Over the past few years, there’s been a growing trend in advertisers going all-out feature film on us. Average Joes (or situations) raised to godlike stature seems to be the pitch a la mode.  They must have cottoned on to our secret past-times of imagining our lives as films: going about accompanied by a soaring string section, doing the superhero strut from petrol station to car, visualising our distraught friends at our funeral.

Carling probably led the pack in this direction with their You Know Who Your Mates Are campaign (running from 2007), a lads’ night set against a backdrop of outer space, with God himself cast as the bouncer. Lynx made worshipful the skinny, untanned man by convincing four million bikini-clad hotties to chase after him. And, more recently, Lurpak kept things at home with the “intrepid fridge forager”, their dramatic fusion of cinematography and omelette.

Then there are the soundtracks to match of course: aptly named American composer Chris Rouse’s Flute Concerto: Elegia for Carling’s Space, Alexandre Desplat’s Canis Lupus from the Fantastic Mr. Fox soundtrack for Lurpak’s Kitchen Odyssey. Large-scale orchestral walls of sound which wouldn’t be out of place in the most terrific of battle scenes are now synced to the lighting of a gas hob.

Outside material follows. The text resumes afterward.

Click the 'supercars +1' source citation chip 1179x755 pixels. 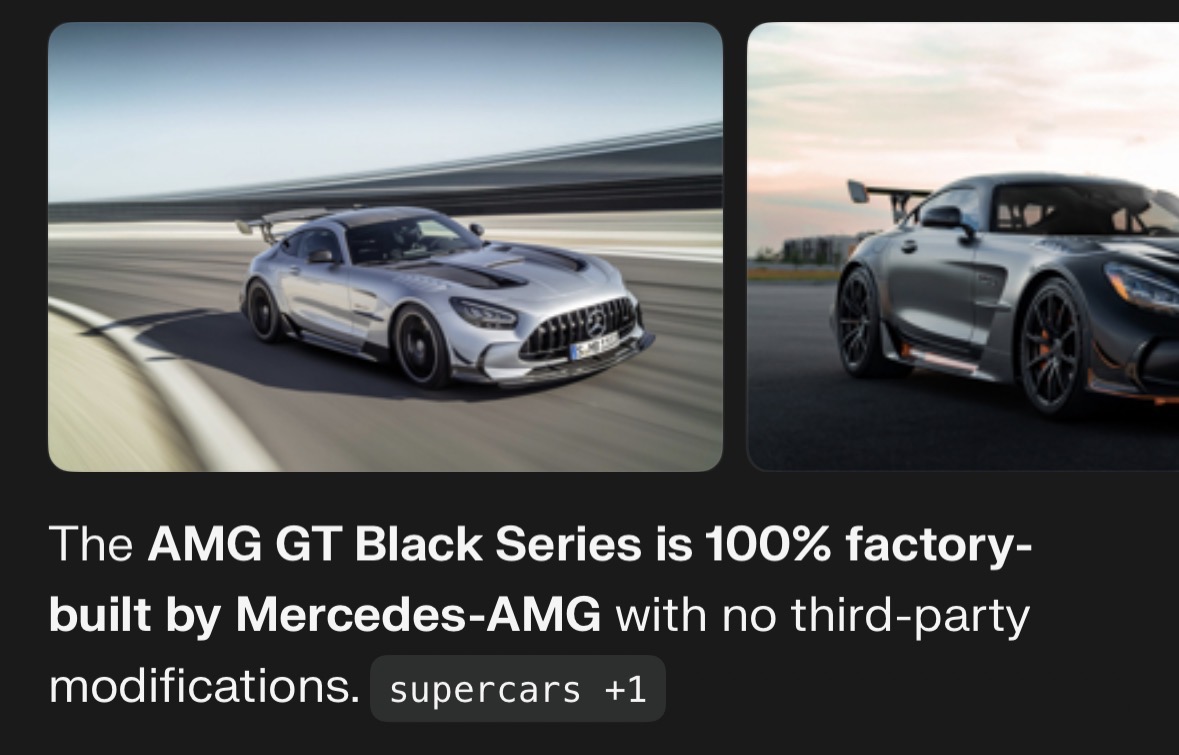click(517, 689)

In a somewhat ironic twist, Terrence Malick’s recent Tree Of Life (which, for what it’s worth, I found to be a heart-wrenchingly beautiful film) was accused in a Guardian review of being “a colossal commercial” selling us “a hymn to life”. Hmm. Imagine, a film, using epic imagery and classical music to conjure emotion. How rude!

So, will we ever tire of this filmic approach? For how much longer can the EPIC be shamelessly harnessed to catch our attention? Is the Tree of Life review a taste of things to come? Personally, I find my eyes dragged screenwards ever slower by a trailer-style voiceover with juicy brass section and/or angelic voices.

I can’t help thinking that, in a typical underestimation of public nouse, there’s a danger of creating a rift here – a widening gap between the product itself and the shiny media image of it. Do you feel closer to Carling or Lurpak, or does the super-slick perfection of the ads only serve to make you mentally congratulate the team behind it? It would be interesting to (go) compare its success – in terms of brand reinforcement and association – with the less palatable, but probably more effective, earworm jingle.

Kitchen Odyssey is, admittedly, strangely stunning in its simplicity; the gloop of raw eggs never made me well up, until now. I remember finding the lager campaign inventive, witty and attention-grabbing. Having said that, I still buy whichever butter is on offer and will only drink Carling if everything else is off.